A newly elected Muslim congressman from Minnesota turned the tables on his critics last month by taking the oath of office on a Quran once owned by Thomas Jefferson.
The swearing-in of U.S. Rep. Keith Ellison (D-Minn.), the first Muslim elected to Congress, should have been a routine matter. But right-wing pundits and Religious Right groups chose to make a huge fuss over it.
In December, radio talk-show host Dennis Prager wrote a column insisting that Ellison should take the oath of office on the Bible. The piece was reprinted on many far-right Web sites and led U.S. Rep. Virgil H. Goode Jr. (R-Va.) to issue an e-mail to constituents criticizing Ellison.
“[I]f American citizens don’t wake up and adopt the Virgil Goode position on immigration, there will likely be many more Muslims elected to office and demanding the use of the Koran,” Goode wrote in the message.
Some right-wing bloggers asserted, without any evidence, that Ellison is somehow in league with Islamic extremists. In fact, he is a progressive Democrat who has endorsed religious liberty for all groups.
Ellison’s defenders pointed out that nothing in the U.S. Constitution requires members of Congress to take the oath of office on a holy book of any sort and noted that Article VI specifically forbids religious tests for public office. In the official swearing-in for all members of Congress, no religious texts of any kind are used.
In the ceremonial photo ops undertaken later, representatives may use any religious text they choose – or none at all.
Ellison, whose district includes Minneapolis and some of its eastern suburbs, chose to remain above the fray. He told reporters he looked forward to meeting Goode and helping him learn more about Islam. He also arranged to swear on a Quran once owned by Jefferson. The two-volume version is an English translation published in the 1750s and is now held by the Library of Congress.
“He wanted to use a Quran that was special,” Mark Dimunation, chief of the rare book and special collections division at the Library of Congress, told The Washington Post. Dimunation grew up in the part of Minnesota Ellison represents and arranged for the loan of the books.
“The very foundation of our nation, the authors of our Constitution impressed, is religious freedom, and the use of Jefferson’s Quran shows that the founders not only knew of the Quran but also used it,” Ellison said during his swearing-in ceremony.

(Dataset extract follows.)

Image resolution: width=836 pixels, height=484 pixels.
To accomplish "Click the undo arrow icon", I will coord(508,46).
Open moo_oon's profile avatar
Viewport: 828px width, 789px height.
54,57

U.S. Rep. Mazie Hirono (D-Hawaii), who was raised a Buddhist, supported Ellison’s move.
“It’s about time that we have people of other backgrounds and faiths in Congress,” Hirono told Gannett News Service. “I think Keith Ellison really handled things well. I think that whole discussion, if you want to call it that, is good for our country. What happened to separation of church and state and religious tolerance? I believe in those things.”
Americans United noted that Jefferson would be pleased to see government equality for all faith perspectives. When his pioneering “Act for Establishing Religious Freedom” was debated in the Virginia legislature, efforts were made to introduce Christian language into the measure. These failed, and Jefferson rejoiced.
Some years later, Jefferson wrote, “The insertion was rejected by a great majority, in proof that they meant to comprehend, within the mantle of its protection, the Jew and the Gentile, the Christian and Mahometan, the Hindoo, and infidel of every denomination.”